[...] Iluminai-nos, inspirai-nos, orientai-nos e sustentai-nos para que nos impregnemos da consciência de que o estado atual de nossa Igreja e de nosso povo, nessas primeiras décadas do século XXI, apresenta grandes similaridades com o que o escritor sagrado descreveu que ocorria naquela época, pois muitos dos que fazem parte até mesmo da alta hierarquia da Igreja e grande parte do povo, inclusive a maioria dos católicos, multiplicam delitos contra a lei divina, imitando práticas abomináveis das nações pagãs - vivem o chamado "paganismo prático", muito embora respondam para os entrevistadores dos institutos de pesquisa que são católicos. E, o que é mais grave, está se profanando a sagrada doutrina da Igreja.
Sendo uma das obras de misericórdia corrigir os que erram, consistiria grave omissão "ver e fazer de conta que não se viu", cumprindo, pois, como dever, desvelar tal realidade, trazê-la à luz, face a oportunidade que se suscita na reflexão da perícope em comento - inclusive como dever atinente ao múnus profético que incumbe a todo batizado, que inclui anunciar a Palavra, testemunhá-la com a vida e também denunciar o que não esteja em conformidade com ela.
A título de exemplo, encontram-se instalados na alta hierarquia da própria Igreja clérigos que professam o que popularmente pode ser conceituado como "teologia da sacanagem", defendendo inversões de valores que são apresentadas com verniz de piedade, buscando, em síntese, legitimar o pecado da relação sexual contrária à natureza e à lei de Deus.
Pior que isso, aqueles a quem cumpre como imperioso dever disciplinar tal deplorável situação mantém-se em complacente silêncio, fruto de lamentável laxidão proveniente de dificuldades de entendimento geradas pelo que pode ser denominado de "síndrome da mente aberta", caracterizada pela falta de vigilância e consequente acolhimento de postulados absurdos apresentados com aparente fundo de piedade.
Os que padecem de tal síndrome, excedendo-se na "abertura" da mente, como que "derramam" de dentro dela parte do cérebro, com o que se tornam defensores empedernidos dos mais nefastos erros. Cumpre-nos centuplicar nossas orações para que esses membros de nossa família católica a quem amamos - e por amor alertamos a respeito de tais enganos, erros e equívocos - tomem a atitude de voltar-se com humilde obediência à doutrina de sempre da Santa Madre Igreja, pois tão somente isso pode corrigir tais disparates.

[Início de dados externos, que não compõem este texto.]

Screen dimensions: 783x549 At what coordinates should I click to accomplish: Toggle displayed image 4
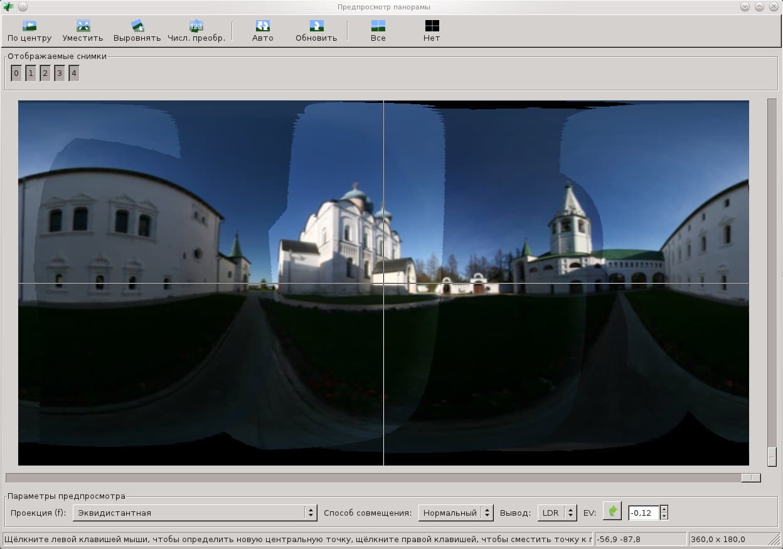pyautogui.click(x=73, y=74)

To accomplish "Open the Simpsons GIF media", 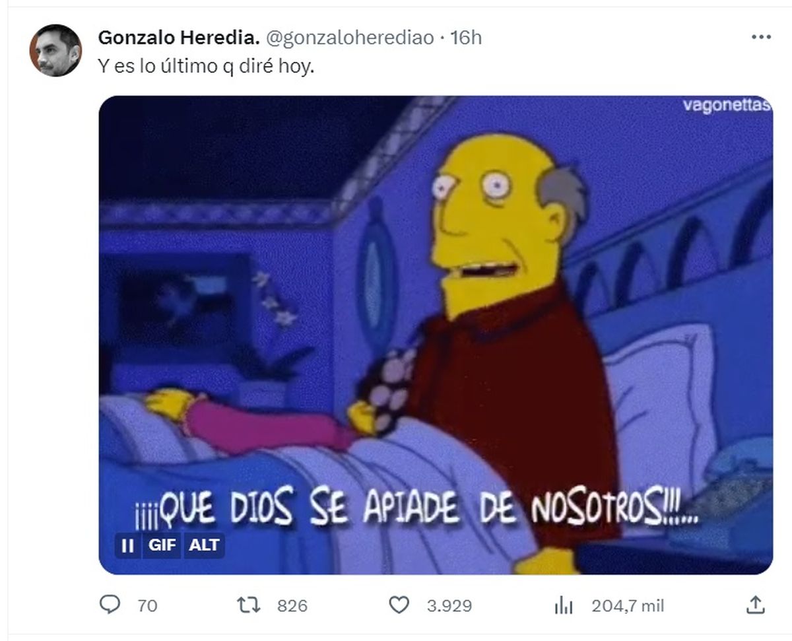I will pos(436,335).
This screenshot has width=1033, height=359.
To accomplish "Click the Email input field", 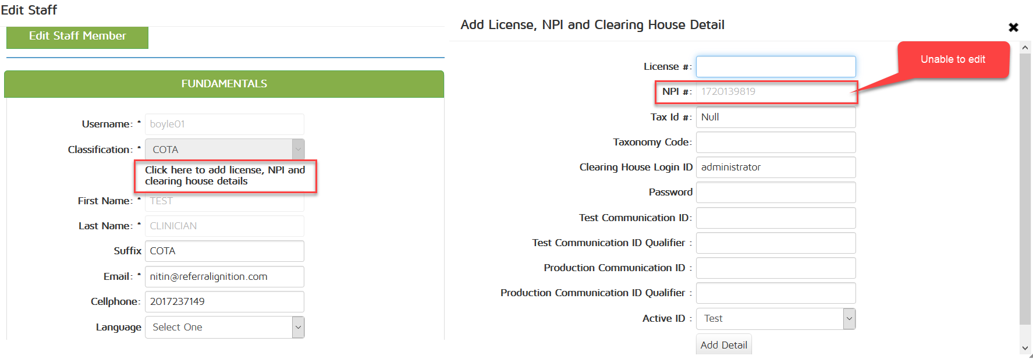I will coord(225,276).
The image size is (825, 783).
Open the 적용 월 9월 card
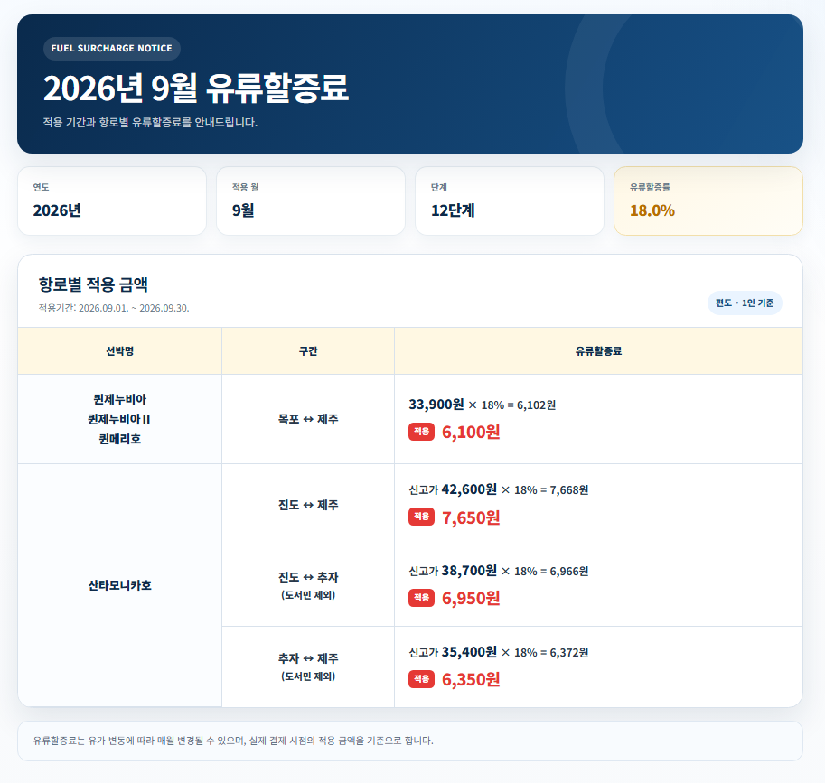pyautogui.click(x=311, y=200)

Tais clérigos padecentes da síndrome da mente aberta alinham-se a valores que consideram progressistas, porém tal pretenso progresso leva tão somente à degradação da sociedade que, de abismo em abismo, retrocede cada vez mais no que se configura mais importante, que é viver em conformidade com os desígnios do Supremo Criador e desse modo usufruir da paz que naturalmente emana de tal sintonia com os desígnios divinos. Os crescentes índices de ansiedade e depressão, considerados pelas instituições de saúde em nível pandêmico, testemunham essa realidade.
Inadvertidamente os enfermos mentais, padecentes da "síndrome da mente aberta", se tornam militantes no próprio seio da Igreja tendendo a subvertê-la para tornar-se colaboradora da consecução dos planos megalomaníacos de pessoas e instituições poderosas, cujo programa de ação, ou agenda, muito embora se apresente com nome pomposo e promessas mirabolantes, pode ser denominado com propriedade de "Projeto Sodoma e Gomorra Mundial". Essa é a essência do que apresentam como grande solução para a humanidade. Progresso? Rumo ao abismo!
Iluminai-nos, inspirai-nos, orientai-nos e sustentai-nos para que possamos formar uma grande frente de intercessão e ação para contribuir, primeiramente com os irmãos na fé que se encontram imersos em tais equívocos e depois com todos os demais, que, seduzidos por sugestões do maligno, militam nessa linha flagrantemente pagã, que vai em direção diametralmente oposta, às avessas, na contramão dos desígnios divinos.
Iluminai-nos, inspirai-nos, orientai-nos e sustentai-nos para que nos impregnemos da consciência de que vós sustentareis a superação de tal deplorável estado de coisas mediante a atitude contrita e suplicante de muitos, cumprindo-nos intensificar nossas orações, súplicas e o empenho missionário para que mais e mais irmãos na fé também o façam.